Pour l'acquéreur de parts : si vous achetez des parts d'une SCI qui fait l'objet d'une saisie-arrêt, vérifiez si la cession a été ordonnée par un jugement. Dans le cas contraire, le vendeur est toujours propriétaire et peut vous céder valablement ses titres, mais vous risquez d'être confronté au créancier. Un conseil : demandez un certificat de non-saisie au greffe du tribunal.
Quatre conseils pour éviter ce type de litige
- Vérifiez la situation juridique des parts avant d'investir : demandez un état des inscriptions de saisies auprès du greffe du tribunal de commerce ou du tribunal judiciaire. À Brignoles, le greffe est compétent pour les SCI immatriculées au RCS.
- Rédigez des statuts de SCI anti-dilution : prévoyez une clause d'agrément qui limite la cession des parts à des tiers, même en cas de saisie. Cela vous donne un droit de regard.
- En cas de saisie, contestez rapidement : vous avez un mois pour former opposition à l'ordonnance de validation. Passé ce délai, la saisie devient définitive et vous devrez attendre l'attribution.
- Négociez un échelonnement de la dette : si vous êtes débiteur, proposez un plan de remboursement au créancier avant qu'il ne demande l'attribution des parts. Cela évite une vente forcée, souvent à perte.
Approfondissement : jurisprudence connexe et évolutions
Cette décision de 1983 s'inscrit dans une ligne constante de la Cour de cassation. Déjà, en 1976 (Civ. 2e, 12 mai 1976, n° 75-10.321), elle avait jugé que la saisie-arrêt ne confère pas au créancier un droit de propriété sur la créance saisie, mais seulement un droit de gage. Plus récemment, la chambre commerciale a rappelé en 2018 (n° 16-26.827) que la cession judiciaire des parts sociales nécessite une décision expresse, même en cas de liquidation judiciaire.
La tendance est donc stable : la distinction entre saisie et cession est solidement ancrée. Cependant, une évolution législative est intervenue avec la loi du 9 juillet 1991, qui a simplifié la procédure d'attribution. Désormais, le créancier peut demander l'attribution dès la validation de la saisie, sans attendre un second jugement, à condition que la dette soit certaine, liquide et exigible. Malgré tout, le principe reste : la validation ne vaut pas cession.

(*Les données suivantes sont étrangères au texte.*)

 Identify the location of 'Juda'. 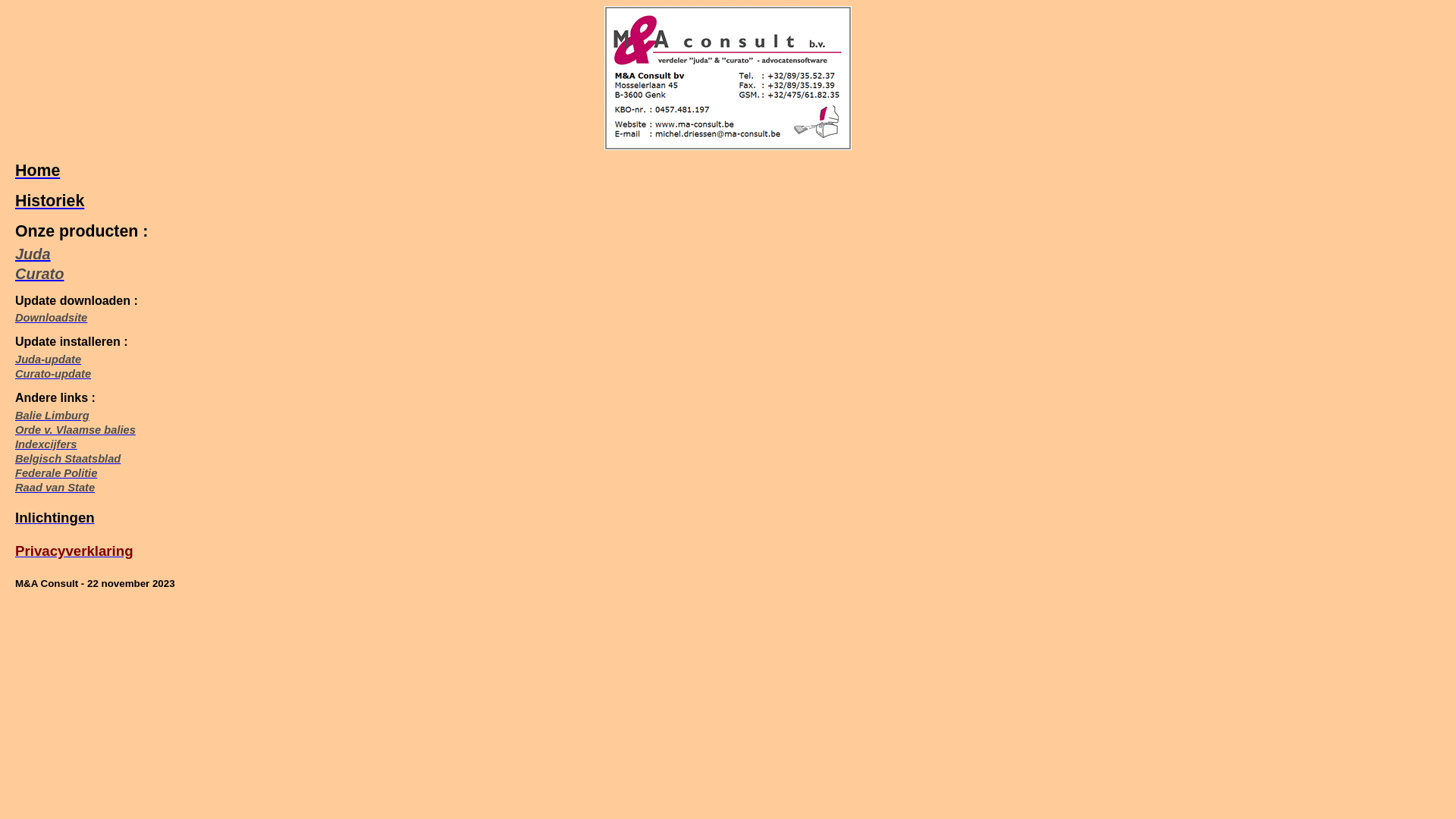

Pour l'avenir, on peut s'attendre à ce que la jurisprudence précise les modalités de l'attribution, notamment en cas de pluralité de créanciers. Mais la règle de fond, posée en 1983, demeure : la propriété des parts ne se transfère pas par la seule saisie.
Questions fréquentes
1. Puis-je vendre mes parts de SCI après une saisie-arrêt validée ?
Oui, tant que l'attribution judiciaire n'a pas été ordonnée. Mais attention : le prix de vente sera saisi par le créancier. Mieux vaut informer l'acquéreur de la situation.
2. Que faire si je suis créancier et que le débiteur ne paie pas ?
Après validation de la saisie, engagez une procédure d'attribution devant le juge de l'exécution. Fournissez le décompte de la dette et la preuve de la saisie. Le juge ordonnera la cession ou la vente des parts.
3. Quel est le délai pour obtenir l'attribution des parts ?
Comptez 2 à 6 mois après la validation de la saisie, selon la complexité du dossier et la charge du tribunal. À Toulon, les délais sont d'environ 3 mois.
4. Un associé peut-il s'opposer à l'attribution des parts à un créancier extérieur ?
Oui, si les statuts prévoient une clause d'agrément. Le créancier devra alors demander l'autorisation de la gérance ou de l'assemblée générale. À défaut, la vente aux enchères peut être ordonnée.
5. Cette règle s'applique-t-elle aux actions de sociétés anonymes ?
Oui, le même principe s'applique. La saisie-arrêt d'actions cotées ou non cotées ne vaut pas cession. Une procédure spécifique (saisie-vente) est nécessaire pour les actions cotées.